1 Synopsis

By default, instances of the coroutine type std::execution::task store the “current” scheduler in type-erased scheduler wrapper called std::execution::task_scheduler. As with other type-erased wrappers, the goal of std::execution::task_scheduler is presumably to behave as much like a drop-in replacement for the object it wraps as is possible.

The task_scheduler falls short of this ideal in one respect: if a task_scheduler wraps a parallel_scheduler and is used to launch parallel work with a bulk sender, the work is not parallelized as it would be had a parallel_scheduler been used directly. That is because the task_scheduler does not treat the bulk algorithms specially, as parallel_scheduler does.

Fortunately, the parallel_scheduler has been specified in such a way that the task_scheduler can reuse its back-end helpers, making the job of specifying an improved task_scheduler much easier.

2 Background

Like task_scheduler, the parallel_scheduler is a type-erased wrapper for a scheduler-like object. It uses the abstract base classes parallel_scheduler_backend and receiver_proxy to punch the schedule, bulk_chunked, and bulk_unchunked operations through the type-erased interface. These are precisely the operations we would like task_scheduler to handle.

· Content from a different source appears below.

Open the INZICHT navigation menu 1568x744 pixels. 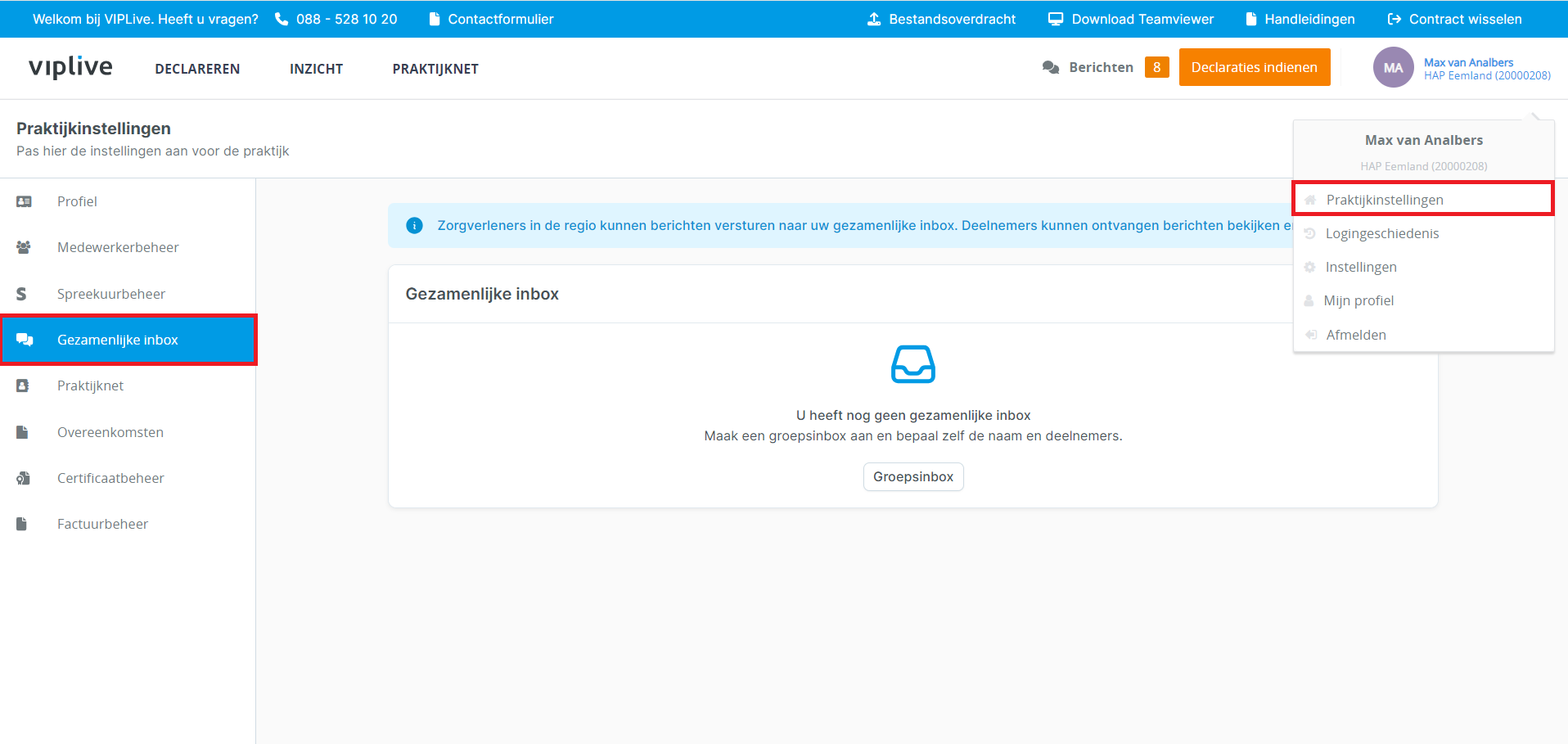[x=316, y=69]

Currently, task_scheduler is specified to have an exposition-only member sch_ of type shared_ptr<void>. If this is changed to shared_ptr<parallel_scheduler_backend>, then the bulk algorithms can dispatch through sch_->schedule_bulk_chunked(...) and sch_->schedule_bulk_unchunked(...) and be accelerated for free.

Well ok, not exactly free; some work is needed:

We need a class that inherits parallel_scheduler_backend and implements its abstract interface in terms of a concrete scheduler, like:
```
template<scheduler Sch>
struct task-scheduler-backend : parallel_scheduler_backend {           // exposition only
  explicit task-scheduler-backend(Sch sch) : sched_(std::move(sch)) {}

  void schedule(receiver_proxy& r, span<byte> s) noexcept override;
  void schedule_bulk_chunked(size_t shape, bulk_item_receiver_proxy& r,
                             span<byte> s) noexcept override;
  void schedule_bulk_unchunked(size_t shape, bulk_item_receiver_proxy& r,
                               span<byte> s) noexcept override;

  Sch sched_;
};
```
The schedule override would connect the result of calling execution::schedule(sched_) with a receiver that wraps the receiver_proxy and then calls start on the resulting operation state.

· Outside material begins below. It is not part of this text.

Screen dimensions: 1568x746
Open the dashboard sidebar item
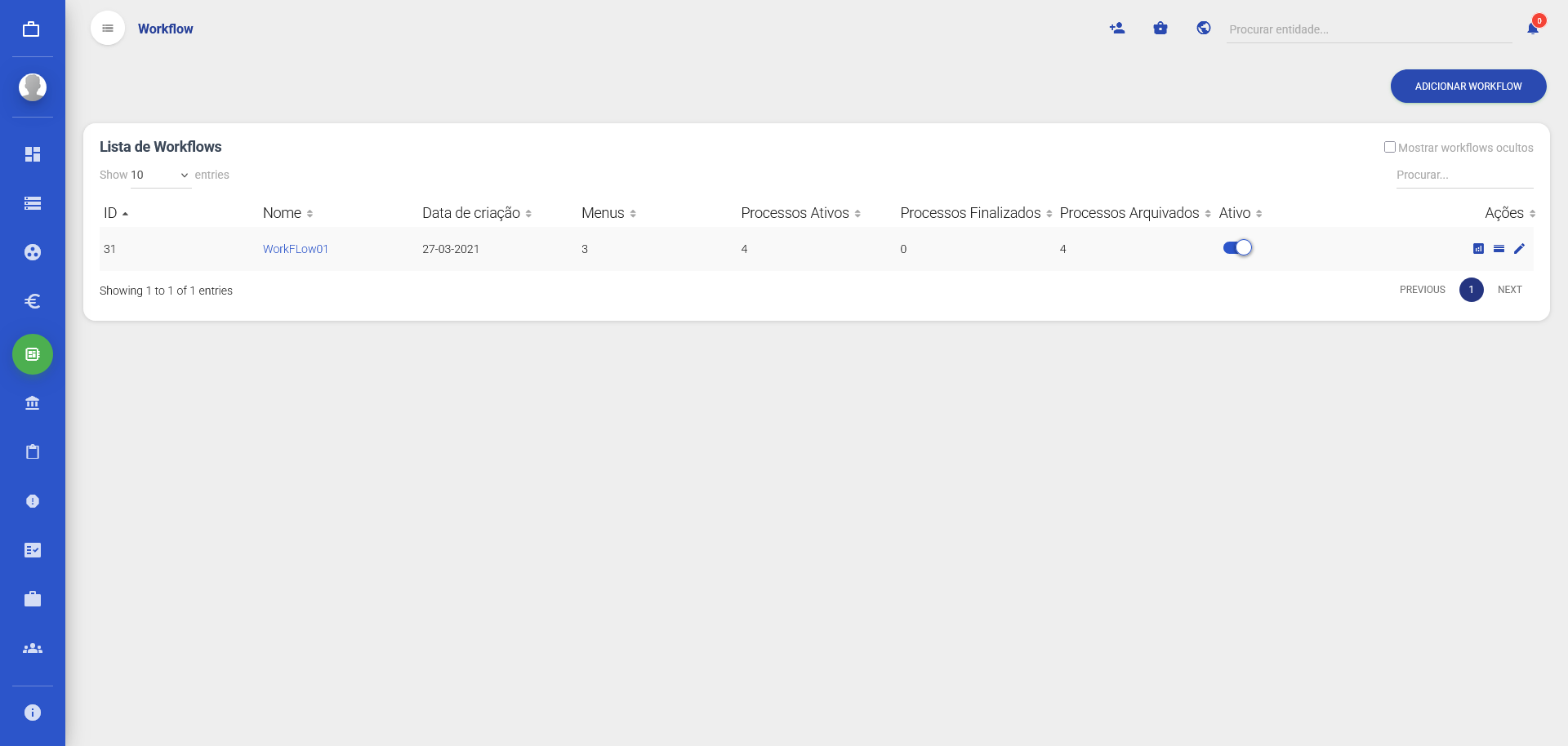(x=33, y=154)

The schedule_bulk_[un]chunked overrides would construct a bulk sender whose predecessor is essentially the just() sender, but with a value completion scheduler of sched_. It would then connect that bulk sender with a receiver that wraps the bulk_item_receiver_proxy and calls start on the resulting operation state. Since the predecessor sender has sched_ as its value completion scheduler, connect will use sched_’s domain to transform the bulk sender before connecting it with the receiver, causing the sender to use a custom implementation as appropriate.
We also need task_scheduler to have a completion domain with a transform_sender member function that accepts vanilla bulk_[un]chunked senders and transforms them so that they use sch_->schedule_bulk_chunked(...) and sch_->schedule_bulk_unchunked(...).
```
struct task-scheduler-domain : default_domain {
  template<class BulkSndr, class Env>
  static constexpr auto transform_sender(set_value_t, BulkSndr&& bulk_sndr, const Env& env) noexcept;
};
```
This member function would be constrained to accept only bulk_[un]chunked senders and would return a new sender that, when connected and started, would connect and start bulk_sndr’s predecessor sender. Error and stopped completions are forwarded to the receiver. Value completions are used to construct a bulk_item_receiver_proxy which is passed to sch_->schedule_bulk_chunked(...).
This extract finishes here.